**Exercise details:** Give the entries again in full. Nothing may be altered.

**Listed records:**
---+---
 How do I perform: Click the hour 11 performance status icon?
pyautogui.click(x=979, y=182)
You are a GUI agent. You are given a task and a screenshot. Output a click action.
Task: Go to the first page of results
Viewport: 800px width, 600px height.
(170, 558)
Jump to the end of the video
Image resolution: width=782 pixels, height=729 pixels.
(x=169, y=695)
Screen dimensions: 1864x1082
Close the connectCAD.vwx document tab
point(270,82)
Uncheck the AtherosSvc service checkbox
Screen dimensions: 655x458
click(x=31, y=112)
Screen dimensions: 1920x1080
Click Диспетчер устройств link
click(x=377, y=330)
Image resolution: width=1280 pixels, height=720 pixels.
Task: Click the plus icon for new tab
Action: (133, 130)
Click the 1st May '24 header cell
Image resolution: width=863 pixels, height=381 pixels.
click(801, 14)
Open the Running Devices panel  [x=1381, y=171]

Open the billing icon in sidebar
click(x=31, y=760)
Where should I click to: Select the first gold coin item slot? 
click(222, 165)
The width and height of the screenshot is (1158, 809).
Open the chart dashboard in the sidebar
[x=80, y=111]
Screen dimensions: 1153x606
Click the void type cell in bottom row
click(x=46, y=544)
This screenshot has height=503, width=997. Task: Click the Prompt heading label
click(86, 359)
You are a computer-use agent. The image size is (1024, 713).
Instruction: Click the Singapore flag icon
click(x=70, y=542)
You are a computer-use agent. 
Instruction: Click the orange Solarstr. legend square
---+---
**Reply to the task:**
 How do I perform: Click the hour 11 performance status icon?
pyautogui.click(x=979, y=182)
You are a GUI agent. You are given a task and a screenshot. Output a click action.
Task: Go to the first page of results
Viewport: 800px width, 600px height.
(170, 558)
Jump to the end of the video
Image resolution: width=782 pixels, height=729 pixels.
(x=169, y=695)
Screen dimensions: 1864x1082
Close the connectCAD.vwx document tab
point(270,82)
Uncheck the AtherosSvc service checkbox
Screen dimensions: 655x458
click(x=31, y=112)
Screen dimensions: 1920x1080
Click Диспетчер устройств link
click(x=377, y=330)
Image resolution: width=1280 pixels, height=720 pixels.
Task: Click the plus icon for new tab
Action: (133, 130)
Click the 1st May '24 header cell
Image resolution: width=863 pixels, height=381 pixels.
click(801, 14)
Open the Running Devices panel  [x=1381, y=171]

Open the billing icon in sidebar
click(x=31, y=760)
Where should I click to: Select the first gold coin item slot? 
click(222, 165)
The width and height of the screenshot is (1158, 809).
Open the chart dashboard in the sidebar
[x=80, y=111]
Screen dimensions: 1153x606
Click the void type cell in bottom row
click(x=46, y=544)
This screenshot has height=503, width=997. Task: Click the Prompt heading label
click(86, 359)
You are a computer-use agent. The image size is (1024, 713).
Instruction: Click the Singapore flag icon
click(x=70, y=542)
You are a computer-use agent. 
Instruction: Click the orange Solarstr. legend square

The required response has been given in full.